Em muitos aspectos, este livro
recordará algumas leituras da gekigá de um Tatsumi ou do
Tsuge mais novo, em que a acção se passa naqueles espaços mais
dramáticos e menos apelativos da pobreza humana. Até mesmo pela
abordagem algo sumária, quase tosca, em algumas das páginas, em que
a figuração empresta expressões duras e violentas às personagens,
e os cenários são reduzidos aos esquálidos objectos que se fazem
passar por moradias. Não há qualquer sinal de redenção entre
estas pessoas que se maltratam mutuamente e não parecem ter qualquer
poder de fugir às suas condições de dejectos sociais. A própria
escritora não é apresentada como uma santa que quer regressar a
essa condição: ela vê mesmo esse mundo como o pasto horrendo do
qual quer escapar rapidamente. O seu sonho literário une não apenas
uma vaga ambição romântica pelo acto da criação literária como
também pelo que significa em termos de condições a oferecer aos
seus filhos, levando-os a entrar na desejada classe média.

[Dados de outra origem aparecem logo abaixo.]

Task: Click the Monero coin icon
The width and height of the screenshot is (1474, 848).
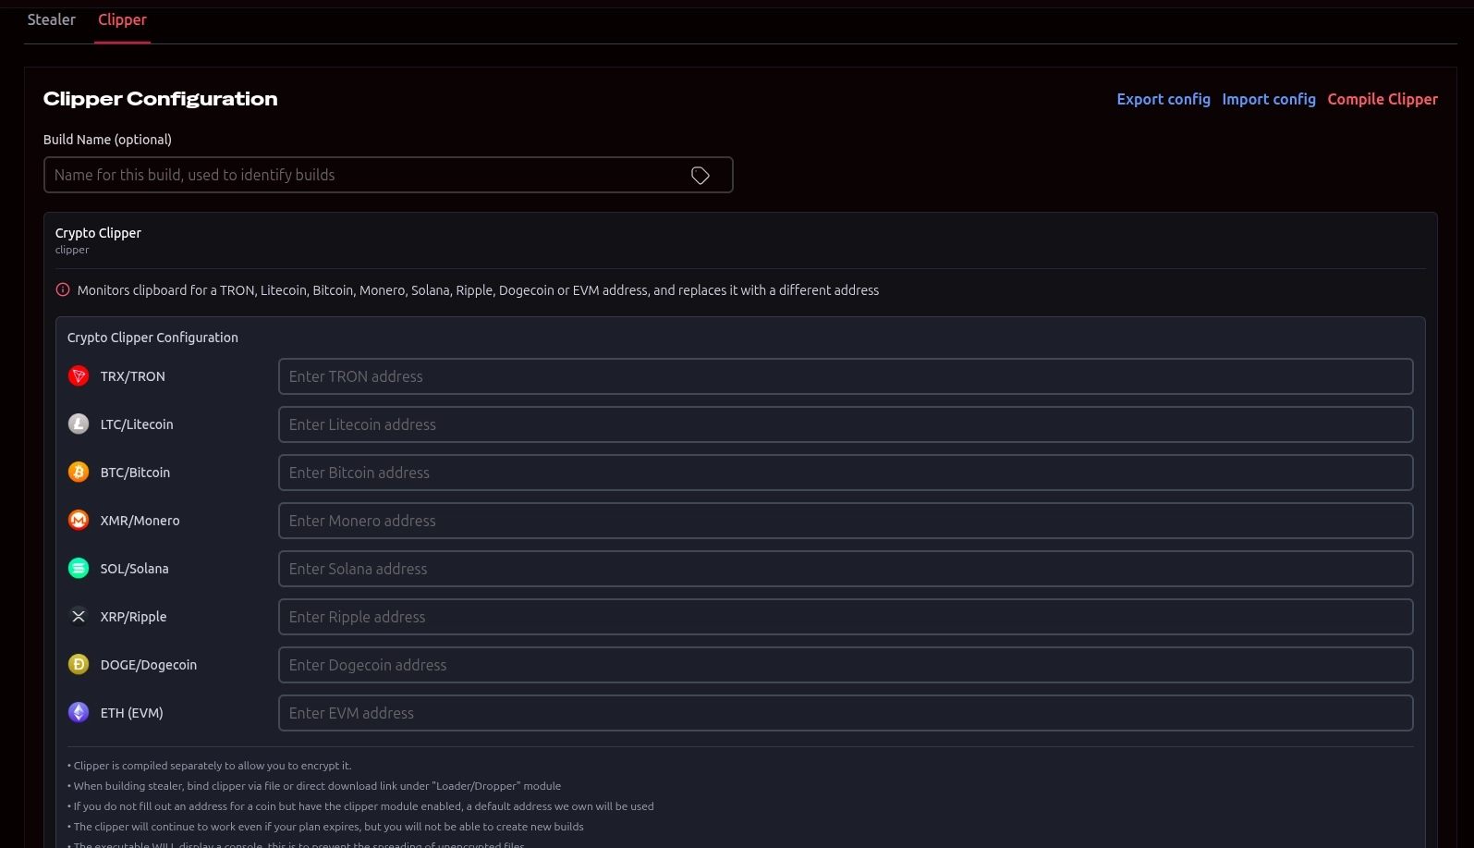Action: (x=79, y=520)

A escrita de Carolina parece ter sido
rude, bruta, pouco burilada pelas regras académicas, mas robusta a
angulosa como uma pedra que se carrega nos bolsos todos os dias para
servir de instrumento de papel vário. Ferramenta de corte, de
alisamento, de cerzir, de furar, e quando necessário de arremesso
mesmo. Por isso, a própria estruturação das páginas do livro é
clássica, sem grandes dislates ou desvios de espectacularidade,
mantendo uma forma sólida onde decorrem as acções previstas.
Dividida em três partes, relativamente idênticas em termos de
largueza e atenção dadas às “fases” contíguas escolhidas, o
livro apresenta-nos uma leitura simples e directa destes
acontecimentos, não nos parecendo que pretenda trazer formas de
contestar, pelo menos explicitamente, a forma canónica como a
literatura se constrói, mas compreendem-se farpas ao longo do relato
que poderão contribuir para isso.
Afinal de contas, a “pátina” da
condição social de Carlona Maria de Jesus é, num primeiro momento,
o húmus que a lançam para um estrelato, como forma de surpresa,
levando-a a destronar Jorge Amado nos tops e a conhecer Clarice
Lispector. Mas é também essa mesma condição que a torna difícil
de ombrear, a longo prazo e de forma perene, os “grandes nomes das
letras”. Em que medida é ela merecedora de ganhar esse espaço
novamente? Em que medida deve ser recordada na mesma plataforma que
outros escritores? Não é que Carolina responda cabalmente a
isso, mas colocando a questão, tratando a sua vida e obra como
passível desta revisitação, tantas vezes subsumida à partida ao
cânone, já se tenta aproximar.
Nota final: agradecimentos à editora,
pelo envio do livro.
Olá, Pedro Moura. Achei incrível a sua resenha sobre nossa "Carolina". Você consegue esmiuçar muitos detalhes do livro que ninguém ainda havia apontado. Achei especialmente interessante sua citação dos mestres Tatsumi e Tsuge, pois este último, em especial, é um dos meus autores preferidos - lidos e relidos por mim nos últimos tempos. Fiquei contente por você ter notado essa influência. No mais, sempre leio o seu blog e aprecio em demasia.
ResponderEliminarAbraço grande!
João Pinheiro.
Caro João Pinheiro,
ResponderEliminarEu é que agradeço a atenção dada. Infelizmente, os meus textos têm sido até mais curtos nos últimos tempos, por várias razões, todas de trabalho. Todavia, penso que é talvez uma boa mudança dos intermináveis tratados anteriores, quem sabe?
Espero ver coisas vossas novas no futuro em breve!